QLB (قلب) - Program in Arabic, display algorithms as calligraphy - munaf
http://qlblang.org/
======
mahmud
Neat. I also wrote a bunch of Arabic Lisps, most toys that went nowhere :-)

My biggest obstacle has so far been _language_ itself: I think I'm too much of
an Arabic snob to settle for simple, dictionary translation of some technical
terms. I also hate transliterating, so I got distracted by months long process
of compiling a dictionary.

To give you an example, Qlb replies with "letter is unexpected" when it really
means "symbol". حرف vs رمز. A Lisp evaluator operates on expressions, of which
symbols are a subset.

Even within technical English, words like letter and character do NOT mean the
same thing, though they are similar.

Most of computational concepts one wants to expound either exist or have
strong counterparts in the classical Arabic linguistic, rhetoric and logical
traditions.

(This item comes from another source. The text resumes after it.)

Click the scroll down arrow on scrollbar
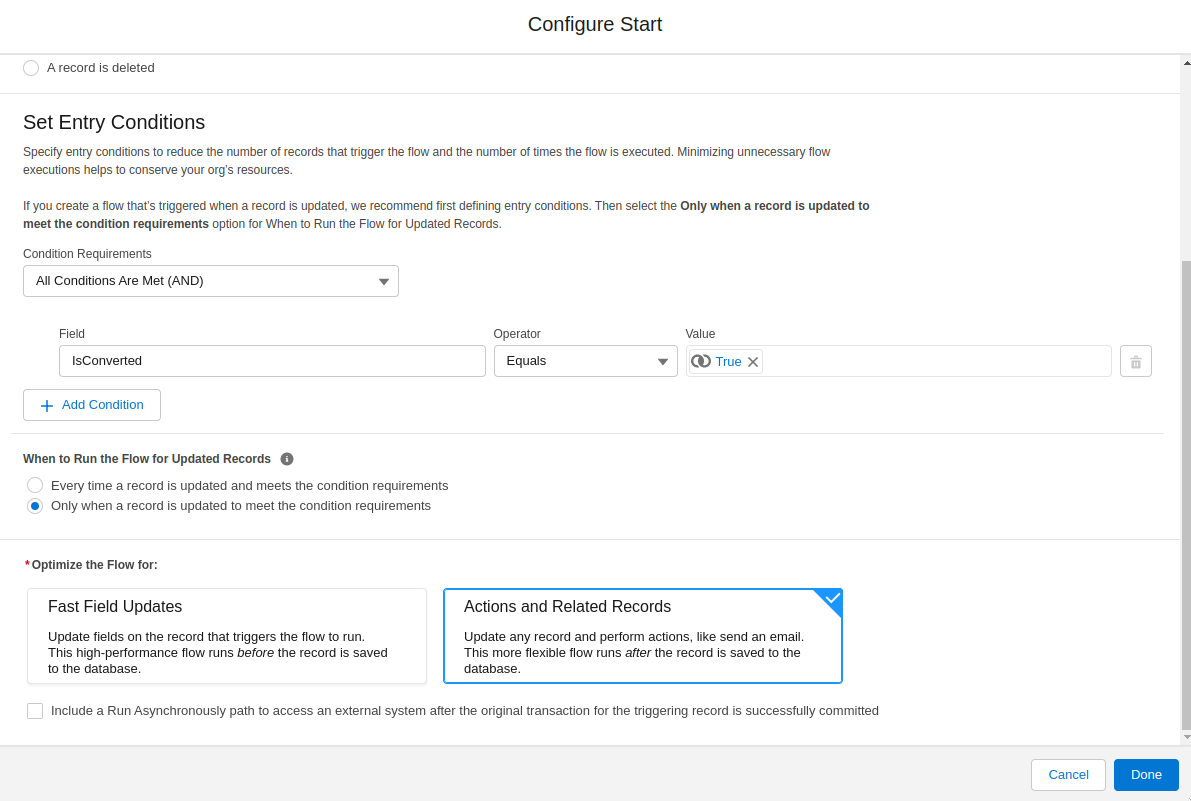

Though not a strict requirement, the Arabic PL designer would
benefit greatly from familiarity with the Classical, very abstract and
deductive, byt often non-secular, works.

One of my favorite games is to read a passage out, say, a type-theoretic paper
and try to translate it to Arabic :-)

[Edit:

It _is_ an excellent hack this, but Arabic side of things could use more
polishing. قول is not a verb, but قُل is. قول or مقولة means "utterance", not
the very "say" as you might intend. لقوله، قم الليل الا قليلا

]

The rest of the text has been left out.